- [本文]
═══

岩田寛(33=フリー)が、フジサンケイ・クラシックでついにツアー初優勝を果たした。手にしていたパターは、9年間使い続けてきたオデッセイの2ボールブレードホワイトホット。最も近くで岩田の苦闘を見つめてきた「相棒」だ。

 完璧主義者ゆえに、かつては自分で自分を追い詰めて精神的に崩れるタイプだった岩田は「10メートルをガンガン決めていたかと思えば、1メートルからも4パットする」と評されていた。ある時、やはりショートパットを外し続けた岩田は、怒りのあまりこの「相棒」のシャフトを、ひざを使って真っ二つに折ってしまった。

 そして同行スタッフに「もう、ヘッドも捨てておいて」と言い放ち、会場を後にした。しかし宿舎に戻る乗用車の中で、岩田は徐々に落ち着かない様子になった。そしてついに「やっぱり、あのパターをまた使いたい」と漏らした。そんなことだろうと、スタッフは本人にばれないように、こっそりとパターのヘッドを持ち帰っていた。手際良くシャフト交換の手配も済まされていた「相棒」は、再び岩田の手に戻った。

 6年前のフジサンケイでは、プレーオフで1メートルを決められずに敗れたが、今回は1・5メートルのバーディーパットをしっかり沈めて勝った。時には岩田の感情を受け止め、無数の傷がついたパターヘッドが、優勝のカップに向けてしっかりとボールを押し出した。最後の最後で岩田の支えになったのは、やはり「相棒」だった。

═══

- [データ]

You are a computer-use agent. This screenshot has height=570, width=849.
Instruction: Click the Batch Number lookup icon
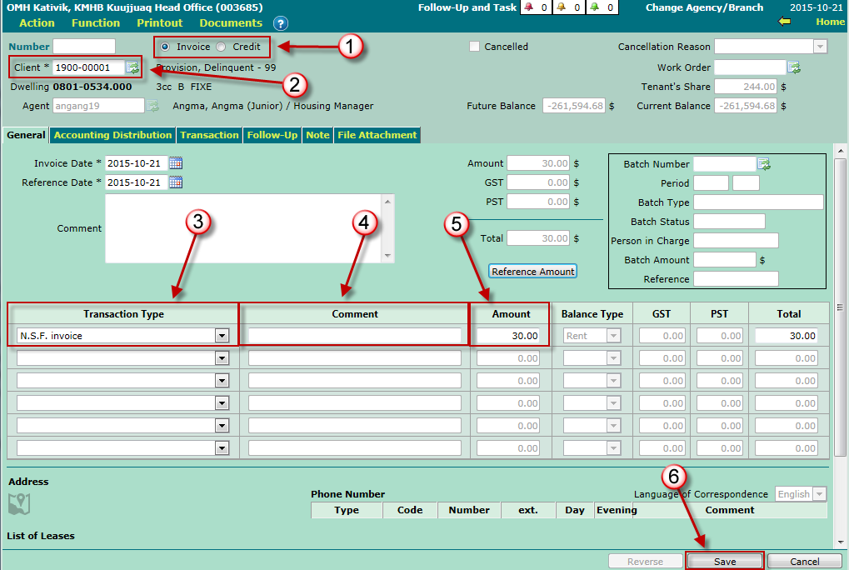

═══

本文の「そして同行スタッフに」で始まる段落を、大事な事実を残したまま短い箇条書きに書き直してください。

- [解答]
- 岩田は同行スタッフに「もう、ヘッドも捨てておいて」と言い、会場を後にした。
- 宿舎へ戻る車の中でだんだん落ち着かなくなり、「やっぱり、あのパターをまた使いたい」と漏らした。
- スタッフは本人に気づかれないよう、パターのヘッドをこっそり持ち帰っていた。
- シャフト交換の手配も済んでいて、「相棒」は再び岩田の手に戻った。